What to work on: Count the lines below that contain "computer". Answer with the number alone.

== Segment start ==

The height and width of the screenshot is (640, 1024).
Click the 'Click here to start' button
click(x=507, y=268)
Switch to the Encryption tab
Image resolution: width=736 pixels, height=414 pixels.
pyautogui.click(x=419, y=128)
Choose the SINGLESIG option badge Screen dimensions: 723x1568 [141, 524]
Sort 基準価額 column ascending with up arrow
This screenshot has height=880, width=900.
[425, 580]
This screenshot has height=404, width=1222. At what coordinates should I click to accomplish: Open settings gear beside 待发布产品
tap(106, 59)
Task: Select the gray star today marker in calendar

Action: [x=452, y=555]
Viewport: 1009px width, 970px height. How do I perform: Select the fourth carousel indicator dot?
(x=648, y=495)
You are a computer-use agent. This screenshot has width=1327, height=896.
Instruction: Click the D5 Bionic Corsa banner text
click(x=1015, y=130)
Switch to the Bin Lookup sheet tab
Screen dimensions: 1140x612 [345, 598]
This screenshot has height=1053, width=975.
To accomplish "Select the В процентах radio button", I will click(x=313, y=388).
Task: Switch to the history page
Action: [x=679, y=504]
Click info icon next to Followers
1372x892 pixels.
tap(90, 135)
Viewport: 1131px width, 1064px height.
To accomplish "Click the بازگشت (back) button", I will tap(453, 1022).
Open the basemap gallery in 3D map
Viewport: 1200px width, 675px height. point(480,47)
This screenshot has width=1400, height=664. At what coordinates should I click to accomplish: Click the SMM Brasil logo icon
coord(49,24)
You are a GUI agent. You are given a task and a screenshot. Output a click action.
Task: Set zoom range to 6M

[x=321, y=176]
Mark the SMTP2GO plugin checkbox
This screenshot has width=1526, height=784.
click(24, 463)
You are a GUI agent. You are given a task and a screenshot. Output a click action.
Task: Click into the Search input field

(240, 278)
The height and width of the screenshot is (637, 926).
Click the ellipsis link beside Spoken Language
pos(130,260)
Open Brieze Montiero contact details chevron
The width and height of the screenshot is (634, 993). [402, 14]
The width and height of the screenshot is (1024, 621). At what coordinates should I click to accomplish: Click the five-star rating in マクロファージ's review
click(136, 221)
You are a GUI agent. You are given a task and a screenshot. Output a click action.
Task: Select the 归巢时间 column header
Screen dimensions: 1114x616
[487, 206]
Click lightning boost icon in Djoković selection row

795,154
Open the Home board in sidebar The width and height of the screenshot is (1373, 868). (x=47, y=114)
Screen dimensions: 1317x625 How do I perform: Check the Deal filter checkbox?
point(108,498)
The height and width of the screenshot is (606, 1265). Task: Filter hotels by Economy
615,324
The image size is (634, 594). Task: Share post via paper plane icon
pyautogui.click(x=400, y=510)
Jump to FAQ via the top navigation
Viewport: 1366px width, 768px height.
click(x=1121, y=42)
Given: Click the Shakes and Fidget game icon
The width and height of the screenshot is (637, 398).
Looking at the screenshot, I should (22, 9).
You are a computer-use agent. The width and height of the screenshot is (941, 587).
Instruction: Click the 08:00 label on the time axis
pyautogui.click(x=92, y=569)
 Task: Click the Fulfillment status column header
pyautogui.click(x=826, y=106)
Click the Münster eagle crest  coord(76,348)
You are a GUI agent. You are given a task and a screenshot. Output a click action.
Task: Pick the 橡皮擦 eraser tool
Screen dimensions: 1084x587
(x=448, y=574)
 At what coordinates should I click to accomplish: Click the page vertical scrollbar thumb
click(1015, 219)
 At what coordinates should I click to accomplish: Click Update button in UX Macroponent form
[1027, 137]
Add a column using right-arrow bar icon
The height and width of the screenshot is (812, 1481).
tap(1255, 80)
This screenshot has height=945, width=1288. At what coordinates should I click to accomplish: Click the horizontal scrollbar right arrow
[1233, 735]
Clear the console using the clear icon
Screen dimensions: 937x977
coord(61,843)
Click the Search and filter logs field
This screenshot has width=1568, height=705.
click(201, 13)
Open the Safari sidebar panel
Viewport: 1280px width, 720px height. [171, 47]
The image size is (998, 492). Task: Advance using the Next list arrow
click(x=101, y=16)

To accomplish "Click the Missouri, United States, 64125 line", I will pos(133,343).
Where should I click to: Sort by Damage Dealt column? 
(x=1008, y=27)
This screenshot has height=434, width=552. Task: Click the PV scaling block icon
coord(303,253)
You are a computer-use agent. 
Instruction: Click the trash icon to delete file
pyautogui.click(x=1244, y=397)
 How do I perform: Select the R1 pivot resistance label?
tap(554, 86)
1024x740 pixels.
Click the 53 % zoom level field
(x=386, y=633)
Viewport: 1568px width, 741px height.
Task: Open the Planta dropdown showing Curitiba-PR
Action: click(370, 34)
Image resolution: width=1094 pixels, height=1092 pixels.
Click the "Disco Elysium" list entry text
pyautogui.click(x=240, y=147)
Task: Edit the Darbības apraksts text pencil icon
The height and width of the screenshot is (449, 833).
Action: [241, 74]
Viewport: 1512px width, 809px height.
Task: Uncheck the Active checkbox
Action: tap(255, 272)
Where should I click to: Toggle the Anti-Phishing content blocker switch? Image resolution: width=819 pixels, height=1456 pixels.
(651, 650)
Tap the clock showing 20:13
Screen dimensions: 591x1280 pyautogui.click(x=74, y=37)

== Segment end ==

Solution below: 3